Es fuerte la
muerte, que puede privarnos del don de la vida. Es fuerte el amor; que puede
restituirnos a una vida mejor.
Es fuerte la
muerte, que tiene poder para desposeernos de los despojos de este cuerpo. Es
fuerte el amor, que tiene poder para arrebatar a la muerte su presa y devolvérnosla.
Es fuerte la
muerte, a la que nadie puede resistir. Es fuerte el amor, capaz de vencerla, de
embotar su aguijón, de reprimir sus embates, de confundir su victoria. Lo cual
tendrá lugar cuando podamos apostrofarla diciendo: ¿Dónde están, muerte, tus
embates?
Es fuerte el amor
como la muerte, porque el amor de Cristo da muerte a la misma muerte. Por esto
dice: Oh muerte, yo seré tu muerte; país de los muertos, yo seré aguijón.
También el amor con que nosotros amamos a Cristo es fuerte como la muerte, ya
que viene a ser él mismo como una muerte, en cuanto que es el aniquilamiento de
la vida anterior, la abolición de las malas costumbres y el sepelio de las
obras muertas.
Este nuestro amor
para con Cristo es como un intercambio de dos cosas semejantes, aunque su amor
hacia nosotros supera al nuestro.
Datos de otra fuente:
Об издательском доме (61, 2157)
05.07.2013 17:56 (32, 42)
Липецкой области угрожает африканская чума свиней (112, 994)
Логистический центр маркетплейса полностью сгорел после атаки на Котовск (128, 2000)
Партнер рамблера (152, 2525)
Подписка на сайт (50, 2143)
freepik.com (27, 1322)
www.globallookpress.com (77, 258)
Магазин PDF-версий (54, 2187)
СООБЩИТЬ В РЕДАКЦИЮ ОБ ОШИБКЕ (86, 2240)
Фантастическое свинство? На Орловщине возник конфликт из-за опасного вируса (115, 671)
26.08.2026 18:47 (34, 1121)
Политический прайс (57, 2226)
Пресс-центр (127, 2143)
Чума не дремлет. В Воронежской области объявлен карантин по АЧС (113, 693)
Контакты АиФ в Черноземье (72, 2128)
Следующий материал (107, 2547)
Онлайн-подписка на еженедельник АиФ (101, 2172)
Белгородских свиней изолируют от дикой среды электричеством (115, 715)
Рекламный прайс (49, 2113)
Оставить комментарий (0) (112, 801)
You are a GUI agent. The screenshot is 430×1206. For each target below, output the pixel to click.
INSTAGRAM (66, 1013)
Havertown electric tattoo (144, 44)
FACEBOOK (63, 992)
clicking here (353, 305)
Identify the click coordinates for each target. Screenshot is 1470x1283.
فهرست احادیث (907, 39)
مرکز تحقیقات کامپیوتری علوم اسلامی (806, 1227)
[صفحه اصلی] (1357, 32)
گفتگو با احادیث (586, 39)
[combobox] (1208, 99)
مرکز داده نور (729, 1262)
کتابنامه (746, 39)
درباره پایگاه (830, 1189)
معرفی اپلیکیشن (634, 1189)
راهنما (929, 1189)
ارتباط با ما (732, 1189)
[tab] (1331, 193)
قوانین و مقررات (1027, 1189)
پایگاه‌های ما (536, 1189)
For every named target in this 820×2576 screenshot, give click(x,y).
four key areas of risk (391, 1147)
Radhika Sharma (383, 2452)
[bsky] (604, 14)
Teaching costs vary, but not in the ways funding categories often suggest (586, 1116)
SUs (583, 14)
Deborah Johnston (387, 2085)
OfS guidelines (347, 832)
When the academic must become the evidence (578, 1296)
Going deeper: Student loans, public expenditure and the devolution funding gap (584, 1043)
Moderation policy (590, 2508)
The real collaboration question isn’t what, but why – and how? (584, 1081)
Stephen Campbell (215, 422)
Porque él nos amó primero y, con el ejemplo
de amor nos dio, se ha hecho para nosotros como un sello mediante el cual nos
hacemos conformes a su imagen, abandonando la imagen del hombre terreno y
llevando la imagen del hombre celestial, por el hecho de amarlo como él nos ha
amado. Porque en esto nos ha dado ejemplo, para que sigamos sus huellas.
Por esto dice:
Ponme como un sello sobre tu corazón. Es como si dijera: Ámame, como yo te amo.
Tenme en tu pensamiento, en tu recuerdo, en tu deseo, en tus suspiros, en tus
gemidos y sollozos. Acuérdate, hombre, qué tal te he hecho, cuán por encima te
he puesto de las demás creaturas, con que dignidad te he ennoblecido, cómo te
he coronado de gloria y de honor, cómo te he hecho un poco inferior a los
ángeles, cómo he puesto bajo tus pies todas las cosas. Acuérdate no sólo de
cuán grandes cosas he sufrido por ti; y dime si no obras perversamente cuando
dejas de amarme. ¿Quién te ama como yo? ¿Quién te ha creado sino yo? ¿Quién te
ha redimido sino yo?
Quita de mí,
Señor, este corazón de piedra, quita de mí este corazón endurecido,
incircunciso. Tú que purificas los corazones y amas los corazones puros, toma
posesión de mi corazón y habita en él, llénalo con tu presencia, tú que eres
superior a lo más grande que hay en mí y que estás más dentro de mí que mi
propia intimidad. Tú que eres el modelo perfecto de la belleza y el sello de la
santidad, sella mi corazón con la impronta de tu imagen; sella mi corazón, con
tu misericordia, tú, Dios por quien se consume mi corazón, mi herencia eterna.